Lafı uzatmak yerine kitaptan bazı alıntılar yapmanın daha yararlı olacağını düşünmekteyim.

Kitabın 21 vd. sayfalarında AİHM’in 2001 tarihli Berktay/Türkiye davasına atıfta bulunularak, Sn. Nusret Demiral ve Sn. Nuh Mete Yüksel’in savcılık görevleri sırasında Muzaffer Erdost, Haydar Kutlu, Nihat Sargın, Zeki Mutluer, Doğu Perinçek, Mihri Belli’yi yasalara aykırı şekilde “inandırıcı bir kuşku olmaksızın” gözaltına aldığını ve sorguladıktan sonra serbest bıraktığını dile getirmektedir. Aynı sayfalarda, ayrıca, Merve Kavakçı’nın evinin yasalara aykırı arandığını hatta bu konuda çıkması olası siyasi krizden son anda dönüldüğünü, bu olaydan sonra yargının bağımsızlığının tartışıldığını belirttikten sonra Sn. Nuh Mete Yüksel’in “Ben istediğim kişiyi istediğim zaman gözaltına alır, istediğim zaman ifadesini alırım” diyebildiğini de bize hatırlatmaktadır. İşte Sn. Aşçıoğlu’na göre bu yanlış büyüyerek günümüze gelmiş ve emekli Yargıtay Başsavcısı Kanatoğlu’nun evinin aranmasına kadar yol almıştır.
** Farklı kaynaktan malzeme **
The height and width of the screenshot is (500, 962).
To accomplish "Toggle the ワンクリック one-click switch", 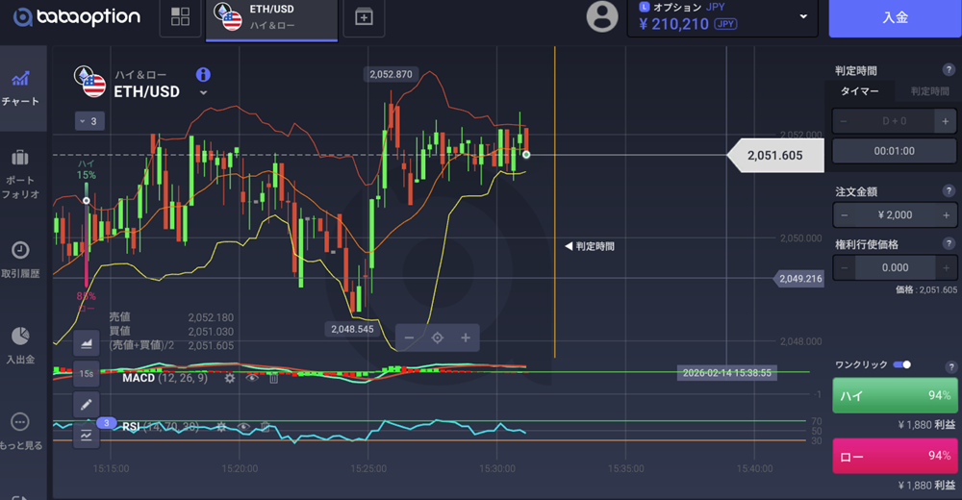I will coord(901,364).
Sn. Aşçıoğlu bu anlatımları ile yanlışların yanlışları kovaladığını, bu yanlışlar nedeniyle uğradığımız itibar kaybını göstermeye çalışmaktadır.

Bu anlatımlara benden de bir ekleme yapmakta bir sakınca görmemekteyim. Bana göre bu olaylarda Sn. Kanadoğlu’nun da hatası olmuştur. Çünkü yukarıda dile getirdiğimiz olaylar ve aşağıda size sunacağımız mahkeme kararları doğrudan doğruya görevi ihmal ya da görevi suiistimal suçlarından birini oluşturan davranışlardır. Bunların benzeri olayların Sn. Kanadoğlu’nun görevli olduğu dönemde olmadığını iddia etmek mümkün değildir. O halde sormak gerekir bu olaylara ya da benzerlerine ne gibi yasal işlem yapılmıştır?

Aynı eserin 33 ve 34 sayfalarında Çay ve Çankırı adliyelerinde kocanın karısını dövmesinin “örf ve adet” gereği olduğundan bahisle kocanın beraat ettirildiği belirtilmektedir.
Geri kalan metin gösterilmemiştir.